A lead single (also known as a debut single) is the first single to be released from a studio album by an artist or a band, usually before the album itself is released and also occasionally on the same day of the album's release date.

Release strategies

Artists often choose songs that are more up-tempo, yet representative of the album's sound, as lead singles.  Such songs are often catchier and attract the attention of listeners. The subsequent single might then be slower in tempo, in order to demonstrate the range of the album. Female vocalists like Mariah Carey and Christina Aguilera often maintain a formula of an up-tempo first lead single with a slow ballad follow-up. For example, two singles were released by Miley Cyrus before her album Bangerz – an up-tempo track called, "We Can't Stop" was released as the first, and a slow-ballad song, "Wrecking Ball" as the second. This was a successful practice of 1980s heavy metal bands. Girls Aloud chose to use "The Show", a dance-pop and electropop song, as their lead single for their second album, What Will the Neighbours Say?, following the fact that their previous singles from their debut album Sound of the Underground were "quite down and moody" according to band member Cheryl. However, not all artists decide to choose their lead single with the up-tempo criteria. Artists may release a lead single that has a message they want to convey to listeners instead of a song with more commercial potential, such as Fall Out Boy who chose to release "This Ain't a Scene, It's an Arms Race" over the radio-friendly "Thnks fr th Mmrs".

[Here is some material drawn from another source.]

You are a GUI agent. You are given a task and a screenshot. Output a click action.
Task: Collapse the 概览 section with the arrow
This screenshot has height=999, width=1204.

Japanese artists such as Ayumi Hamasaki, Namie Amuro and B'z may release four to eight singles before their albums to achieve record-breaking debut-week sales. The lead singles in Japan are very heavily advertised and promoted, in some cases even more than the album itself. With album sales continuously declining in the United States, record labels often release singles before the album's release date to online music retailers including iTunes, ranging in price from $0.99 to $1.29. This trend has become increasingly popular in many markets.

In the late 2010s, artists began a trend of releasing multiple singles before eventually releasing a studio album. An unnamed A&R representative confirmed to Rolling Stone in 2018 that "an artist has
to build a foundation to sustain" and adding that "When artists have one big record and go run with that, it doesn't work because they never had a foundation to begin with." The same article cited examples such as Cardi B, Camila Cabello and Jason Derulo releasing four or more singles before their album releases.

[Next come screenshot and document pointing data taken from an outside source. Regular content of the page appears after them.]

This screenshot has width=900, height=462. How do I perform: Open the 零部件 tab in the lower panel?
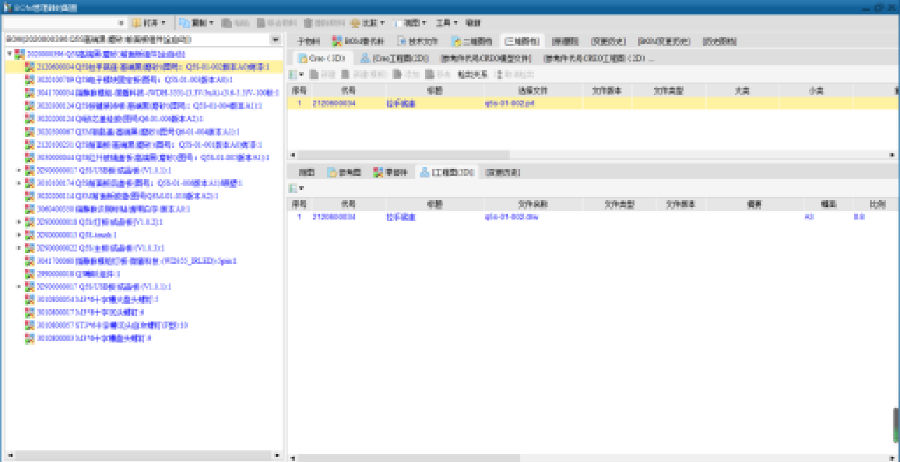(390, 172)
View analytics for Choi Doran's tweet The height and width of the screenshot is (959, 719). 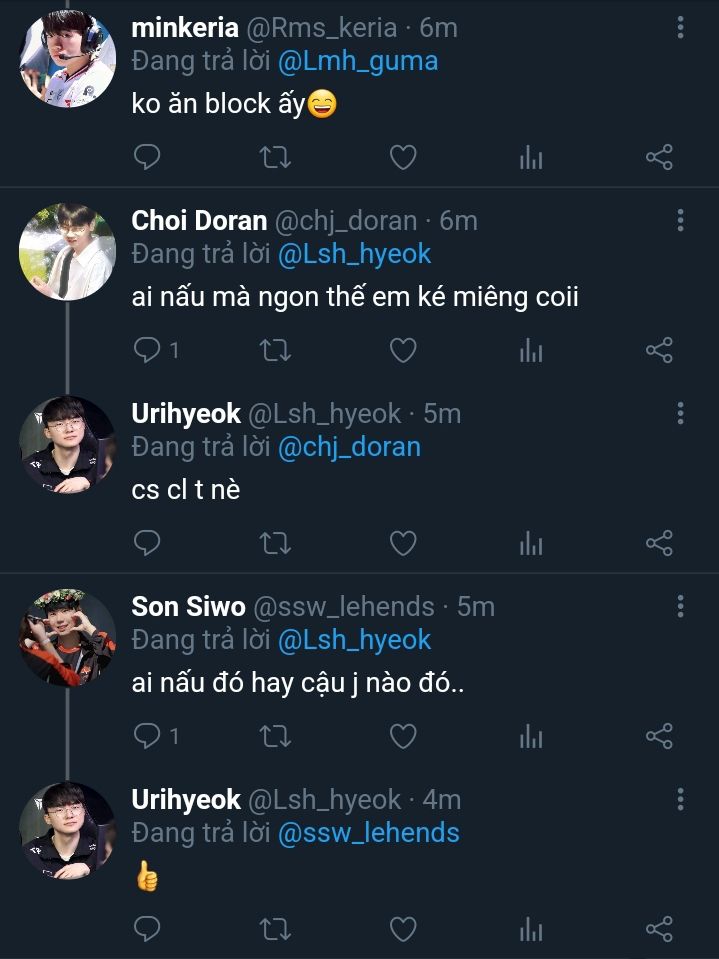[531, 350]
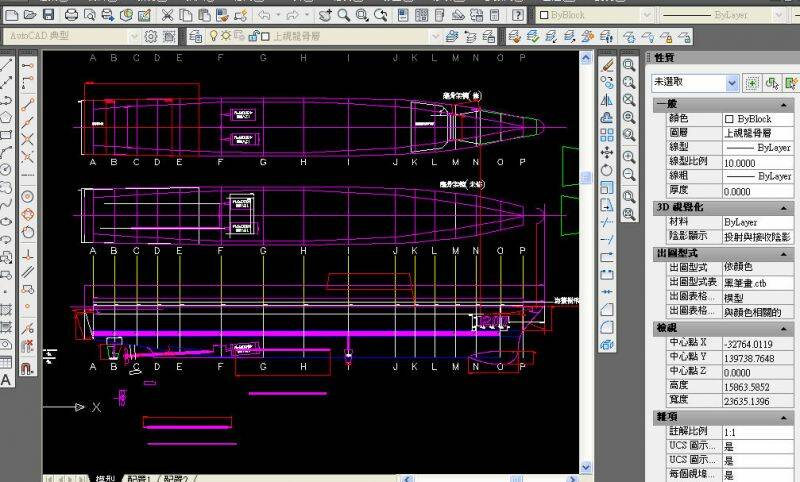Toggle the layer light bulb on/off icon
The image size is (800, 482).
click(x=212, y=36)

Albums with more than one pre-release single

In the 2000s, a common trend developed to release a lead single months in advance of the album release date. It has equally become common for further singles to be released before the release of the album. For example, Usher issued the lead single "Love in This Club" four months before the May 29, 2008, release of Here I Stand. The second single "Love in This Club Part II" was released one month before the album release date. Another example is Justin Timberlake's 2013 album, The 20/20 Experience, which was released on March 19, 2013. The first single off it is "Suit & Tie", released 2 months before the album hit stores. One month before the release of the album, another single called "Mirrors" was released. Katy Perry released "California Gurls" as a single on May 7, 2010, and "Teenage Dream" on July 23, 2010, leading to the release of the album Teenage Dream on August 24, 2010. Ed Sheeran did something similar, releasing both "Shape of You" and "Castle on the Hill" as double lead singles from his album ÷, although these songs were both released on the same day, 6 January 2017.